こちらの可視化では、年次・月次・日次の課金回数、課金額を確認可能です(<全体像>の画像参照)。また、特定の年、月を指定すると、その年、月に一致、または、含んでいる年、月、日のデータに絞りこむことが可能です。(<特定の期間で絞込>の画像参照)
<集計定義>
項目 | 定義 |
---|---|
課金回数 | レコード件数 |
課金金額 | 請求金額(invoice_price)の合計 |
以下都合により、2020年、2024年の集計対象期間は、1年(12か月)ではありません。

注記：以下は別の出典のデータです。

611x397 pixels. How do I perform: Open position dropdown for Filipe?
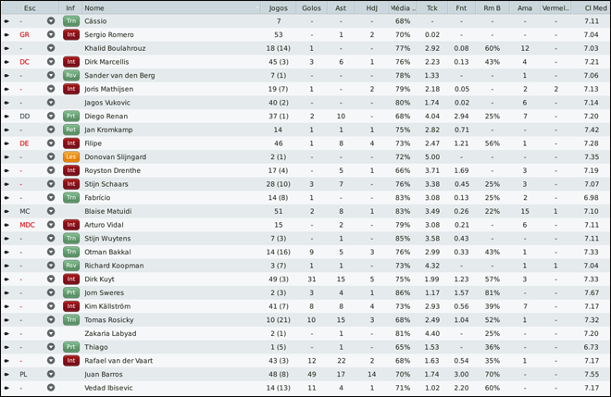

今回の考察の対象にはしていない期間ですが、より精度高く比較する際は、対象期間を揃える等の工夫していこうと思います。
- 2020年:リリース日が2020年9月末のため、訳3か月分(10~12月)分のデータ
- 2024年:データ取得日の都合で、約10か月(1~10月)分のデータ
<特定の期間で絞込>
例:2021年6月の場合以下が集計対象になる。
集計単位 | 集計範囲 |
---|---|
年次 | 2021年 |
月次 | 2021年6月 |
日次 | 2021年6月1日~2021年6月30日の課金が発生している日 |
5. 可視化した内容から分かったこと・思い出したこと
(1)2021年、2022年、双方で、課金額は高めだが、2022年の方が課金回数が少ない。
高額セット(例:1万円の「クリスタル G」セット)を少ない回数購入した方が効率が良いと考えたのではないかと予測している。なお、この予測が正しいかの確認には、実際に2021年よりも2022年の方が高額セットを購入している頻度が高いことの確認が必要そうである。
(2)好きなキャラクターの誕生日、イベントの開始日に課金していることが多い。
誕生日やイベント開始日に課金していることが多く、特定のアイテムやカードを手に入れるための課金が行われていたと思われる(記憶の限りはおそらく合っていそう)。
6. まとめ
プロセカ4周年の記念として、自分自身のGoogle Playの課金履歴データをインポート、可視化をすることができました。今回。可視化したデータを見て、どんな風に遊んだか振り返ることはあまりできませんでしたが、一度データをインポートしておけば色々深堀できそうです。時間を見つけて、もう少し色々な視点でデータを見ていきたいです!